Le texte définit aussi des règles plus précises en matière de remboursement dans le but de protéger le consommateur. Celui-ci pourra exiger à tout moment le remboursement de la monnaie électronique à la valeur nominale et devra être informé à l’avance des conditions et des frais éventuels liés à ce remboursement.

Une directive d’harmonisation totale

Sous l’empire de la législation précédente qui a d’ailleurs fait l’objet de transpositions très différentes, les EME étaient soumis à des règles contraignantes. La nouvelle directive élabore des règles plus précises avec la volonté de parvenir à une harmonisation totale, laissant aux Etats membres une marge de manœuvre réduite quant aux mesures d’application qu’ils pourront adopter.

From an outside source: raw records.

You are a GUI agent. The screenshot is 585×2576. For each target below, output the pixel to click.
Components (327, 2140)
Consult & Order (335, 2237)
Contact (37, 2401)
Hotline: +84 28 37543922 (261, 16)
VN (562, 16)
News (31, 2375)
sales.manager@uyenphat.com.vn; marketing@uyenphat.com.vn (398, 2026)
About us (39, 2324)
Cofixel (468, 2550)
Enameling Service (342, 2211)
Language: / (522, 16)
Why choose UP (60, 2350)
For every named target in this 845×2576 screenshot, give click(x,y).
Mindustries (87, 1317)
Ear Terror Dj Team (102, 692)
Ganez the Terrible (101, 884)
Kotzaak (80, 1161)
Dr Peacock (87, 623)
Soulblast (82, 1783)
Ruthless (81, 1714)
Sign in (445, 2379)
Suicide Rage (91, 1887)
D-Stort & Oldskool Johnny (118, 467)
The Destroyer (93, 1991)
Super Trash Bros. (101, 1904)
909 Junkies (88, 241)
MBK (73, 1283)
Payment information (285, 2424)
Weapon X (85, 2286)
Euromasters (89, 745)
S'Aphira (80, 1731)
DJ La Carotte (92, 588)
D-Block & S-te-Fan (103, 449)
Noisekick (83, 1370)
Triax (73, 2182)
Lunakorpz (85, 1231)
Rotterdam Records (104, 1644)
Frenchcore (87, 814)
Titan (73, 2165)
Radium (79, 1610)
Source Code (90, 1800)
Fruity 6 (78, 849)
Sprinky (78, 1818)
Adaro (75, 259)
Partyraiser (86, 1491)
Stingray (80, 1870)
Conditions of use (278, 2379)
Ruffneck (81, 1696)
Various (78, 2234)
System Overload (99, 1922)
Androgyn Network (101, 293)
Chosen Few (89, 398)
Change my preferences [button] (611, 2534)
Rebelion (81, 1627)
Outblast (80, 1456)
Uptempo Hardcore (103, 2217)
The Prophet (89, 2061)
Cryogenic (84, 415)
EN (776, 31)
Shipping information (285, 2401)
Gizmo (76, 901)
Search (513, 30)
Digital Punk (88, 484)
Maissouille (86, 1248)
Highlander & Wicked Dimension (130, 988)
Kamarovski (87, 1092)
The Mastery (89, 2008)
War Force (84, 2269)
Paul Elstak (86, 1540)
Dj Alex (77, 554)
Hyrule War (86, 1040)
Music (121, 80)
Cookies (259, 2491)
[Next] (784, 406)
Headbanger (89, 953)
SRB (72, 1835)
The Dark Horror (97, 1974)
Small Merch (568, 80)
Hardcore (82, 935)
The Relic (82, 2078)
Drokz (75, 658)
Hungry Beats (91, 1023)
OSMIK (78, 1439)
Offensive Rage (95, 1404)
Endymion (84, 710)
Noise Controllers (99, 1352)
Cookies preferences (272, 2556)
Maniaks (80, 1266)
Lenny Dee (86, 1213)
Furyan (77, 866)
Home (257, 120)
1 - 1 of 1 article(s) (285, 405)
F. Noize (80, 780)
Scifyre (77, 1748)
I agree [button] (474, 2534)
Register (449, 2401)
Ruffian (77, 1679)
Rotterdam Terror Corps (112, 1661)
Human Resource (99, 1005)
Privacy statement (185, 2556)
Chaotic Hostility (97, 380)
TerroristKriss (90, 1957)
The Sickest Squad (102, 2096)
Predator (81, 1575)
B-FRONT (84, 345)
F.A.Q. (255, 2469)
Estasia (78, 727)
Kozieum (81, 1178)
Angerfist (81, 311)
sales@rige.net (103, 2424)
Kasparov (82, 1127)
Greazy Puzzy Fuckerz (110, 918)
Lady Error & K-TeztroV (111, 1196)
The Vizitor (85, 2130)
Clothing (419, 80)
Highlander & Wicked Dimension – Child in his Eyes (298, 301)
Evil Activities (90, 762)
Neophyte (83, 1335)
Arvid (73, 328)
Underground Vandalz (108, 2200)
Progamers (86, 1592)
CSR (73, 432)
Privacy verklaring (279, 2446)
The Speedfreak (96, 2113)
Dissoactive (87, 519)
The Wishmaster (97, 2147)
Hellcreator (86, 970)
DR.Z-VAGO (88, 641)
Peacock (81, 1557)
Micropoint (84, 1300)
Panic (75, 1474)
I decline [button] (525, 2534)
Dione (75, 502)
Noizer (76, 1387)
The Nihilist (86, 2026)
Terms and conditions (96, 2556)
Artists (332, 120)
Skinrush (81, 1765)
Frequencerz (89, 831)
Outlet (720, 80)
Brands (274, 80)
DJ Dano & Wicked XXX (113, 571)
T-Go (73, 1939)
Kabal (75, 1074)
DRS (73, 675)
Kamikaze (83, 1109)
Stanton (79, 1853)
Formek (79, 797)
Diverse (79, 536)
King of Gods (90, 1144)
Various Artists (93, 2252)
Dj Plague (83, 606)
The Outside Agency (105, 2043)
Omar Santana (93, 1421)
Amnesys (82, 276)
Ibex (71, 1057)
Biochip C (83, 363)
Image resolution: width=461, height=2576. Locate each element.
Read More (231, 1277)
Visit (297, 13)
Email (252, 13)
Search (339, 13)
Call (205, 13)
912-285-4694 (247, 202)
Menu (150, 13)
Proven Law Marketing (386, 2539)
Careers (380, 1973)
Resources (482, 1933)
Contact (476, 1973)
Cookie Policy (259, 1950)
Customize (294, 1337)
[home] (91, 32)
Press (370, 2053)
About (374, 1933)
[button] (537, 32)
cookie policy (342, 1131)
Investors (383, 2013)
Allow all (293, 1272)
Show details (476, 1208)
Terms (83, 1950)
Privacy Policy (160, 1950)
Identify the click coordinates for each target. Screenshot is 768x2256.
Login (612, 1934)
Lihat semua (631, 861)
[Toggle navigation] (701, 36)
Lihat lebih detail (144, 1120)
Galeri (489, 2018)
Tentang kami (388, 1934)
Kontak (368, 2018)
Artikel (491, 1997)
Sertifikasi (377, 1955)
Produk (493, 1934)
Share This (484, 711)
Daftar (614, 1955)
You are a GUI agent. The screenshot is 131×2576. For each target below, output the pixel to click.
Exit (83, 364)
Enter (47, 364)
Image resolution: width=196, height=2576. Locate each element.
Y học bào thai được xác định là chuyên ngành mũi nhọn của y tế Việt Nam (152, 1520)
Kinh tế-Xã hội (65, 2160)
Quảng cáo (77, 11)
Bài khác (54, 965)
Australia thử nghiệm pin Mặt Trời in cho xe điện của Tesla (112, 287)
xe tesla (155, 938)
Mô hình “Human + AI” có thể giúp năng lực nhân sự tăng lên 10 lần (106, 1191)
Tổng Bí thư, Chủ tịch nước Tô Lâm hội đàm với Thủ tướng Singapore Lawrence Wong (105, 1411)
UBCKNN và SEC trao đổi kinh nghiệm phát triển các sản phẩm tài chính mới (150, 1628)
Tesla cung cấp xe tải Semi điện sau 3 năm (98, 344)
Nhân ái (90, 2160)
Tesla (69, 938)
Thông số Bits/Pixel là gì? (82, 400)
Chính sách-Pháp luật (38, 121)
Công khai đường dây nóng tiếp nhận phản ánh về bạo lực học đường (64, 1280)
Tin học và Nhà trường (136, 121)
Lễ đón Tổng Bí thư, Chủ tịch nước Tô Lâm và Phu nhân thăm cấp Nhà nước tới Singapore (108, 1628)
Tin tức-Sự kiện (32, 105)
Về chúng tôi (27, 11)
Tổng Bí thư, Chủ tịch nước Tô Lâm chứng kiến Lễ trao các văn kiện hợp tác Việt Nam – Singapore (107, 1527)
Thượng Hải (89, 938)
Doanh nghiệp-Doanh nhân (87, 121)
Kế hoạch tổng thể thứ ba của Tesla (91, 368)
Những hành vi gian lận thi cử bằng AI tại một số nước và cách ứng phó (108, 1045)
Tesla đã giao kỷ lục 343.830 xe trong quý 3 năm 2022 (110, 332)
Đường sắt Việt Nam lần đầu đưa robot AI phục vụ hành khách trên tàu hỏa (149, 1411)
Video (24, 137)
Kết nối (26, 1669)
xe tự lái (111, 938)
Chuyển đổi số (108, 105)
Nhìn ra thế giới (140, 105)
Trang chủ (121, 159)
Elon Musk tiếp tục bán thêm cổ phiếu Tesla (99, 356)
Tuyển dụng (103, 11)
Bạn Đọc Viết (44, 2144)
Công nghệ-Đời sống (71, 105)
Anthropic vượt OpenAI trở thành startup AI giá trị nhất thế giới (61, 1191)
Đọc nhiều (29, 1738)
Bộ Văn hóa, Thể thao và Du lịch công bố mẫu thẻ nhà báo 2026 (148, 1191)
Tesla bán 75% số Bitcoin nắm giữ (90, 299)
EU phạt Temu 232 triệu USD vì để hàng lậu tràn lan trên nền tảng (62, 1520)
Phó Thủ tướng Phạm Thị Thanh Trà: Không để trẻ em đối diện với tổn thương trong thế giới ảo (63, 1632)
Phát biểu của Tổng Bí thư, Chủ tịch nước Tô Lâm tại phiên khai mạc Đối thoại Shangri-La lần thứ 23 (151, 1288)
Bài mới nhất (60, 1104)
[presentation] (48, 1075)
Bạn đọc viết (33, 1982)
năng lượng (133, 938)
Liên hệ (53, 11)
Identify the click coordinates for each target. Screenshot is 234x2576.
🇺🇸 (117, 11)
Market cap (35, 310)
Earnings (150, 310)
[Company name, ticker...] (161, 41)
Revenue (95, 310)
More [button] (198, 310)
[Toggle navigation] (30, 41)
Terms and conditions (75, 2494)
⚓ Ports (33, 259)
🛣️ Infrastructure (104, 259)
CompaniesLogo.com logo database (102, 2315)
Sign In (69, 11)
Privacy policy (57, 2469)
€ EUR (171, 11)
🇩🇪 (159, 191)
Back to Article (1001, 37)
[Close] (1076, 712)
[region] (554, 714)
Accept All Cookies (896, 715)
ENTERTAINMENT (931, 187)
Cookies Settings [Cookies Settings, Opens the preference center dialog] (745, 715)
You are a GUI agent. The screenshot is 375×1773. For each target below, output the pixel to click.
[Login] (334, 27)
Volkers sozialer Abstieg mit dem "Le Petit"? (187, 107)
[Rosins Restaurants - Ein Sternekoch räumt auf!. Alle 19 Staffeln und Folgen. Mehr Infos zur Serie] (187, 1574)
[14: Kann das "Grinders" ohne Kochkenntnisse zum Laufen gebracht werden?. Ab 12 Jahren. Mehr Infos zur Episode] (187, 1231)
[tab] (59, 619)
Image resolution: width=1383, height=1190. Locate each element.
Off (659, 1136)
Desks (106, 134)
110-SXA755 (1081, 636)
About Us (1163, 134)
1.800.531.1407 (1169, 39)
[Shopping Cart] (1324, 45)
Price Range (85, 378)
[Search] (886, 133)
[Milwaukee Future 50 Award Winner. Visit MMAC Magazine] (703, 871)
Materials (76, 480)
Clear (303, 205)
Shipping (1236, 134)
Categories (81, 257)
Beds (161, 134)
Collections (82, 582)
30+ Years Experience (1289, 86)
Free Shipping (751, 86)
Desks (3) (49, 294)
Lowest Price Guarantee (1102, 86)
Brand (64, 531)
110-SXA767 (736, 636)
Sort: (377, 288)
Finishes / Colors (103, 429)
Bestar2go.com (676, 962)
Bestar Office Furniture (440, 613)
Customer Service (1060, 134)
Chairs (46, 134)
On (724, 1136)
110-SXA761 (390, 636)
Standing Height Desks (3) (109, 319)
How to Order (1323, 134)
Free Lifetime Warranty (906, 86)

La directive précise en effet dans son article 16 que « les Etats membres ne peuvent maintenir en vigueur ni introduire des dispositions différentes de celles contenues dans la présente directive ». Les Etats membres ont jusqu’au 30 avril 2011 pour transposer la nouvelle directive dans leur droit interne. Des dispositions transitoires sont néanmoins prévues pour faciliter les démarches des opérateurs ayant déjà obtenu un agrément. Les EME qui ont commencé leur activité avant le 30 avril 2011 conformément à la législation précédente pourront continuer leur activité jusqu’au 30 avril 2012 sans solliciter un nouvel agrément.